RZA does his fair share of huffing and puffing on A Better Tomorrow (see hooks to ‘Hold The Heater’ and ‘Crushed Egos’), but the widescreen production lacks the intensity to motivate a jaded clan. His chops as a musician may have measurably improved in recent years – he plays guitar, synths and arranges strings across the album’s 15 songs – but as a producer of rap beats his powers have undoubtedly sagged. It’s the difference between writing a movie score for Hollywood every so often, and locking yourself in a basement for five years cranking out the beats that defined an era.
That’s really what’s sad about A Better Tomorrow, not that it’s offensively bad for the most part, but that you’re listening to decaying heroes. It’s not surprising that they’re creatively spent as a hip hop force, but to hear Inspectah Deck rapping about his favourite TV box sets on two separate songs is enough to kill any vibe. Method Man’s flow might still be intact, but he’s lost his cool – ordering young’uns to pull their pants up and asking us whether we still remember Tical. Ghostface falters more noticeably, frequently off the pace where he used to set it and struggling to make an impact like a killa bee without its sting. On ‘Miracle’ he takes a wild swing for his ‘I Can’t Go To Sleep’ voice and misses by a distance, tossing off something vague about Ebola and the FDA. His verse is far from the song’s lowest point though – Nathaniel’s saccharine Disney hook is an abomination, while the climax sounds like what I imagine Linkin Park now sounds like. There’s a decent enough Raekwon verse buried in there somewhere, but it can’t save what will probably go down as the worst song Wu-Tang ever made.
It was much easier to fall for RZA’s talk of growth around 8 Diagrams, but now we’re here we can see it’s been more of a cleansing than a progression. Recognisable voices and crackly kung-fu samples are just about the only thing connecting the Wu-Tang of today to ’93 through ’97, as the transformation to a live band sound has everything sounding crisp, polished and clean. ‘Preacher’s Daughter’ interpolates ‘Son Of A Preacher Man’ and has members taking it in turns to, well, rap about the preacher’s daughter – it’s mix of bluesy guitar and Mark Ronson brass feeling like a direct pitch for Later… with Jools Holland. Singles ‘Ron O’Neal’ and ‘Keep Watch’ don’t fare much better, the former notable for another disaster hook from that man Nathaniel ("No matter what the weather, we be gettin’ that cheddar"), while Raekwon reviewed the latter himself, telling Rolling Stone: "I hate it. I hate it. I don’t hate shit but I hate that fucking record."

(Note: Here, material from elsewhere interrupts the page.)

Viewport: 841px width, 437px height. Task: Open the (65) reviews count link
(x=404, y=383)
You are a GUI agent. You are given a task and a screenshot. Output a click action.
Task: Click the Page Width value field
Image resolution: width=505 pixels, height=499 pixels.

The record’s final chapter is a sentimental affair dominated by giant soul samples, bigger picture rhymes and an excerpt from Martin Luther King’s ‘I Have A Dream’ speech – but the pay-off can’t deliver when the journey has been so unconvincing. On The O’Jays-sampling closer ‘Wu-Tang Reunion’, Masta Killa raps about potato salad and kids playing Twister at a clan family BBQ in the future – but the Wu-Tang he’s talking about is no more than idea. It’s the same fairy-tale ending that RZA wrote into the script when he first conceived of A Better Tomorrow, and it’s just as hopeful now as it was for ten kids growing up in the slums of shaolin.